With the rampant over-prescription of drugs, it is inevitable that a statistically significant group of people will be harmed by adverse effects more than they are helped by the medication. Ironically, when these adverse effects are brought to a physician’s attention, it is very common for them to prescribe another medication to treat the adverse effects of the previous medication. Experts refer to these phenomena as a “prescription cascade.” They are symptomatic of deeper, underlying issues surrounding the over-prescription of medications since the inception of DTCPA. As a whole, the high level of DTCPA and its effects on the American healthcare system seem largely detrimental.

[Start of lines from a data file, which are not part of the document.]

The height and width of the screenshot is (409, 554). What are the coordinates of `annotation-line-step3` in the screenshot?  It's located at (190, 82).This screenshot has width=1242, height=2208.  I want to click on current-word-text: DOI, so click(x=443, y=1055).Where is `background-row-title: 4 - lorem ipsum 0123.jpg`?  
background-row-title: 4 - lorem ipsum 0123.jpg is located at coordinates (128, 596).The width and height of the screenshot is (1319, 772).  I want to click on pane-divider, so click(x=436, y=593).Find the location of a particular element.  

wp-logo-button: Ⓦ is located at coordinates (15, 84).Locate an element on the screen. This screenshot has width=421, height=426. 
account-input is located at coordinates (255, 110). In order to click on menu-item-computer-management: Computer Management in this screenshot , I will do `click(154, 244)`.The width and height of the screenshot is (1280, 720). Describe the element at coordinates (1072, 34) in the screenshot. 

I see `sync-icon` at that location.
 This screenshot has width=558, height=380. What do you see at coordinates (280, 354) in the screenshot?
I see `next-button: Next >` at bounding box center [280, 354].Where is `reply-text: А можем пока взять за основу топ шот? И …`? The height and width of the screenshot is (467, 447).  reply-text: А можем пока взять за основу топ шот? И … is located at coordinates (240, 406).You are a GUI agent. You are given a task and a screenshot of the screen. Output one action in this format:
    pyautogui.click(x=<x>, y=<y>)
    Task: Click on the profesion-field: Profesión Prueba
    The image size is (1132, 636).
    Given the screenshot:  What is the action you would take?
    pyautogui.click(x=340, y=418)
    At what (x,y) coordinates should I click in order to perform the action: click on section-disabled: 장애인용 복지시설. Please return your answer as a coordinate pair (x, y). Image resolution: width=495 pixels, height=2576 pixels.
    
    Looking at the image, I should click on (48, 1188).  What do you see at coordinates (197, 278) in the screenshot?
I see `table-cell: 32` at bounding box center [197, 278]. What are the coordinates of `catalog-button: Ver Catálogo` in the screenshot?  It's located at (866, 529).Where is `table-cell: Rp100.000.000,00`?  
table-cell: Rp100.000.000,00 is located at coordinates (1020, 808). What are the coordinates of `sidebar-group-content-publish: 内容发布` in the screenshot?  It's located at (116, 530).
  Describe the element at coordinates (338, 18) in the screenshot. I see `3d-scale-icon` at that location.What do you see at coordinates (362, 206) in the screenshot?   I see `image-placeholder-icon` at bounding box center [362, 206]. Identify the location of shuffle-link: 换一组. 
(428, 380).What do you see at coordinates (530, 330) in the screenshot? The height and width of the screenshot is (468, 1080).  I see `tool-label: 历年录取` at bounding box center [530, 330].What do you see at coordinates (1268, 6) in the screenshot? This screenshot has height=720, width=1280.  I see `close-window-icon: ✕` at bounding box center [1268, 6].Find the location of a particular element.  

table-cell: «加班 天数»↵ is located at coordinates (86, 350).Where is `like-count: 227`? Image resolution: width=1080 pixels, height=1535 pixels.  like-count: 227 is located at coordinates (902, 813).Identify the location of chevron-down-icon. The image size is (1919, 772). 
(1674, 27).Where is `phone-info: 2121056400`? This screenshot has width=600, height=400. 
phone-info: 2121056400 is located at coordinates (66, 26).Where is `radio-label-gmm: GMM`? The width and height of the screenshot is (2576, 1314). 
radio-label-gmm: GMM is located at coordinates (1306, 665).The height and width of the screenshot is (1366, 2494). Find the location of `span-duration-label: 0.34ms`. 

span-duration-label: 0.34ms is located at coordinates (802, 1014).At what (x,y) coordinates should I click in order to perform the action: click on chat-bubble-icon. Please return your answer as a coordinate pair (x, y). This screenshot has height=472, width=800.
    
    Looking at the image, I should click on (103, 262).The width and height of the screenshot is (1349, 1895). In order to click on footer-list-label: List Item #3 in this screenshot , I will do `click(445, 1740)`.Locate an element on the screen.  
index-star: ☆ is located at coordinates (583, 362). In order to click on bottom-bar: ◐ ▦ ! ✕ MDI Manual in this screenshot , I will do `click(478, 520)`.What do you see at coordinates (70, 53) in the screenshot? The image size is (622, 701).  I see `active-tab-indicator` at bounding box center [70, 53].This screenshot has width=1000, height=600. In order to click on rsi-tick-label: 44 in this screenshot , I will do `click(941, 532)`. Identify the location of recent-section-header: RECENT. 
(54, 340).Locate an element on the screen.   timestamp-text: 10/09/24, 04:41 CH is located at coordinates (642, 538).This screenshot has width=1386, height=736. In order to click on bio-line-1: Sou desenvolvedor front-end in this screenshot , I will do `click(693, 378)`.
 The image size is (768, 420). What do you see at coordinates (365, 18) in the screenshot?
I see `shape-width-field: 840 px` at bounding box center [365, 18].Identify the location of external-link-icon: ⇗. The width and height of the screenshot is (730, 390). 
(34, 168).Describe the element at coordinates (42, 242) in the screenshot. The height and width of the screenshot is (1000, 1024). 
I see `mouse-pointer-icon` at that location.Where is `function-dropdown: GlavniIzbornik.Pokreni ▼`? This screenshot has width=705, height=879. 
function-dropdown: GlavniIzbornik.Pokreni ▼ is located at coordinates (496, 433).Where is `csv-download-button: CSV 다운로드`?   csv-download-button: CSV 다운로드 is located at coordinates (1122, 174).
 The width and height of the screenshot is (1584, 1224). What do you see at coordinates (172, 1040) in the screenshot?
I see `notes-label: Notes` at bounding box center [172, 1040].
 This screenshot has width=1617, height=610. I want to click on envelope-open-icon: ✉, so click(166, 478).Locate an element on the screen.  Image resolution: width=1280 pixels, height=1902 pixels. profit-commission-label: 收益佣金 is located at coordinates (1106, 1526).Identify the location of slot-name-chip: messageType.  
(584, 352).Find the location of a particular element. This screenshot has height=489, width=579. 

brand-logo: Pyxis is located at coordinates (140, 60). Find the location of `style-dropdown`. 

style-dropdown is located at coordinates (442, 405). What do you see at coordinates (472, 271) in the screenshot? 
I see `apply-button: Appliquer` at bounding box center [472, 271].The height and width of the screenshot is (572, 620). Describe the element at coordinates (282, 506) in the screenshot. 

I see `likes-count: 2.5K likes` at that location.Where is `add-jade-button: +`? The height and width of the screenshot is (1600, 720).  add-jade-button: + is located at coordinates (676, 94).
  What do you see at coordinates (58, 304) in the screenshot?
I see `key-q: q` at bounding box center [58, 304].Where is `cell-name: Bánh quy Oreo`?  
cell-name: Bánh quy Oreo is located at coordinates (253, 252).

In an ideal world, direct-to-consumer advertising would exist only to educate consumers— not to sell product. Patients would be able to gain a comprehensive understanding of the treatment options available to them —options their doctor might be otherwise unaware of (due to the sheer number of medications available)— yet would not go into their doctor’s office mesmerized by advertising. Their doctor would then evaluate the patient’s candidacy for the drug and determine whether a prescription is a good treatment option or not. This would effectively harness the best of both worlds and lead to improved patient outcomes. Such a system would eliminate the prescription cascades that have become so prevalent in the American healthcare system, while granting pharmaceutical companies some freedom and giving patients the opportunity to take an active role in treatment.
Unfortunately, creating advertisements truly meant to educate consumers in a balanced manner as opposed to seducing them with advertising would likely be unprofitable for pharmaceutical companies. Instead we are shown advertisements with celebrities and cartoon mascots selling controlled substances like candy in between phone and car ads. Until we can achieve an ideal form of direct-to-consumer pharmaceutical advertising, America’s healthcare system would be better off adopting regulations similar to the rest of the world, completely prohibiting the advertisement of prescription pharmaceuticals directly to consumers.